Lyrica, Pfizer's successor to its blockbuster CNS drug Neurontin has been launched in the UK as a treatment for peripheral neuropathic pain or NeP.

Pfizer will market the drug primarily as a treatment for neuropathic pain rather than for its other indication as an adjunctive therapy in epilepsy, promoting the drug's novel mechanism as an effective treatment for an unmet clinical need.

A recent Pfizer-sponsored UK study of over 600 NeP patients showed 74% of people of working age are unable to work, and almost two out of three require a walking aid to remain mobile.

The study also revealed that 63% of patients have never received a definitive diagnosis to explain why they have NeP. More than two-thirds of the patients in the study felt that their condition was not under satisfactory review leading to a feeling of being forgotten among many patients.

The company says the condition affects nearly 2.5% of the total population and 8% in older age groups, and is one of the hardest pain syndromes to treat. Patients with cancer, diabetes and shingles are particularly susceptible, with one-third of cancer patients suffering and one in four diabetes patients suffering from the condition.

Neuropathic pain is generally managed with tricyclic antidepressants and some anti-epileptic drugs or opiods when other treatments fail to relieve the pain, but Pfizer's research shows patients continue to suffer.

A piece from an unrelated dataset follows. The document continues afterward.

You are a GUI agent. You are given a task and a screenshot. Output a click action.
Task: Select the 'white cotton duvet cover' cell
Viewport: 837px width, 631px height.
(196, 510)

Dr Martin Johnson, a GP with a special interest in pain from Ashville Medical Centre in Barnsley, said: "Older treatments available for NeP can be ineffective, difficult to use or have side-effects leaving patients with unbearable pain that dominates their lives. Moreover, some treatments are not even licensed. Lyrica represents new hope for many of the patients I see every day, including people with diabetes and shingles, offering them the chance to regain control of their lives."

Lyrica (pregabalin) has anticonvulsant as well as analgesic properties and also has a UK licence as a therapy for adults with epilepsy who have partial seizures with or without secondary generalisation.

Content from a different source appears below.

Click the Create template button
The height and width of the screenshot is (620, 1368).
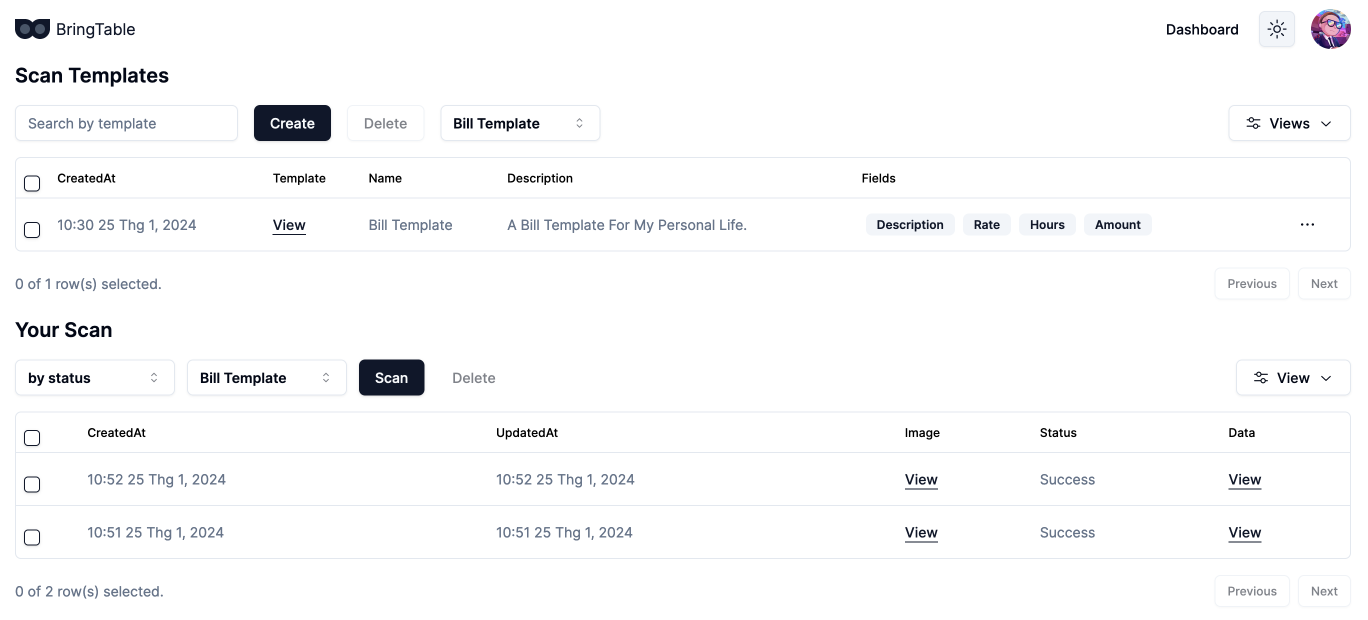pos(292,124)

Pfizer says its new drug can help relieve the burden of pain in up to half of neuropathic pain patients, reducing symptoms by 50% or more and says common side-effects such as dizziness and drowsiness were mild to moderate and generally dose-related.

Lyrica works by restoring the activity of overactive nerves involved in pain and epilepsy to more normal levels and it will be available in both primary and secondary care settings.

The drug arrives on the UK market ahead of the National Service Framework for long-term conditions, which is expected in December and will include guidelines on the treatment of neuropathic pain

The drug is a follow-up to Pfizer's older Neurontin, which made peak sales of $2.7 billion in 2003, a figure Lyrica is tipped to eventually match. Off-label prescribing of Neurontin, has been a major factor in its success and Lyrica's versatility means it is likely to enjoy similar unlicensed use by doctors.

In the UK GlaxoSmithKline's Lamictal is the market leader in the anticonvulsant class, maintaining its lead with a 9% rise in sales in England in 2003 to £50.1 million. Pfizer's second-placed Neurontin closed the gap with a 28% rise in sales to £44 million last year but is off-patent in the UK.

Barbara Hoggart, a consultant in pain management at the Birmingham Heartlands and Solihull NHS Trust welcomed the launch, saying: 'Lyrica is not just effective but has a simple dosing structure that makes it easy to use. This means primary care teams can initiate early treatment for appropriate cases. It is important to develop clearer guidance in the management of NeP to facilitate this process."

Pfizer is still awaiting a definite approval in the US, where the company has received approvable letters from the FDA for three of the four indications it is seeking, but details of the regulators' demands have not been disclosed.

The FDA gave conditional approval to indications for the drug for: neuropathic pain associated with diabetic peripheral neuropathy, postherpetic neuralgia, and as an adjunctive therapy in the treatment of partial seizures in adults. But as a treatment for generalised anxiety disorder Pfizer received a non-approvable letter.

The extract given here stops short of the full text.